MUFG、エムットで資産形成の新会社設立へ 2027年度に経営統合
MUFG、三菱UFJ銀行、三菱UFJ eスマート証券、ウェルスナビは3月24日、「エムット」におけるデジタル資産形成サービスを提供する新エンティティの立ち上げを決定したと発表した。2027年度中に三菱UFJ eスマート証券とウェルスナビを経営統合する形で実施する予定で、資産形成サービスの中核を担う位置付けとなる。
統合に向けた準備として、2026年度第1四半期をめどに両社を束ねる中間持株会社を設立する。これにより、統合に関する一体的な意思決定を進め、円滑な立ち上げを図る考えだ。
新エンティティは、エムットブランドのリテール戦略の一環として展開する。デジタルバンクと並ぶ中核サービスとして、預金金利、ポイント還元、優遇手数料などを含む資産形成環境の提供を目指す。また、AI・スマホネイティブなUIUXにより、投資初心者でも銀行と証券の垣根を意識せずに資産形成を始められる顧客体験を打ち出す。
サービスの柱の1つが、ライフステージに応じた個別提案を行う「MAP AI(Money Advisory Platform AI)」だ。家計改善にとどまらず、人生のライフイベント全体を見据えたアドバイスをスマートフォンアプリ上で提供する構想で、自ら判断したい利用者には選択肢を示す「運転支援」型、おまかせを希望する利用者には実行まで含めた「自動運転」型の支援を想定している。
利用面では、デジタルバンクアプリ上で銀行口座と証券口座(NISA口座を含む)を同時に申し込み、日々の家計管理から資産運用までをスマートフォンアプリ1つで完結できるようにする。本格的な投資を望む利用者向けには、統一的な世界観と操作性を持つ証券アプリや高機能なトレーディングツールも用意する。

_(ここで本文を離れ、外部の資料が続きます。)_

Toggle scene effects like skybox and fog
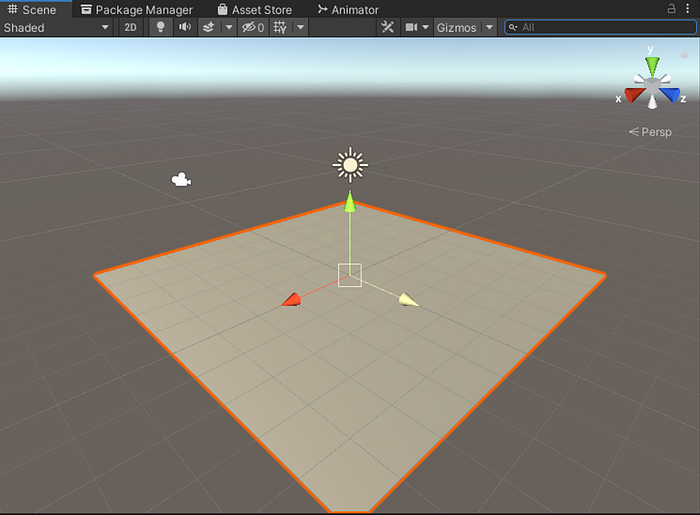The width and height of the screenshot is (700, 515). point(208,27)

今回の発表にあわせた先行施策として、三菱UFJ eスマート証券は2026年5月中旬をめどに国内株式取引手数料を無料化する予定だ(一部条件あり)。ウェルスナビは一部利用者を対象にMAP AIのベータ版提供を始めている。
MUFGはこれまで、エムットのもとで銀行アプリの全面リニューアルやポイントアッププログラムを進めてきた。2026年度には新しいロイヤリティプログラム、グループ共通ポイント、デジタルバンクの開業も目指しており、今回の新エンティティはその資産形成領域を担う取り組みとなる。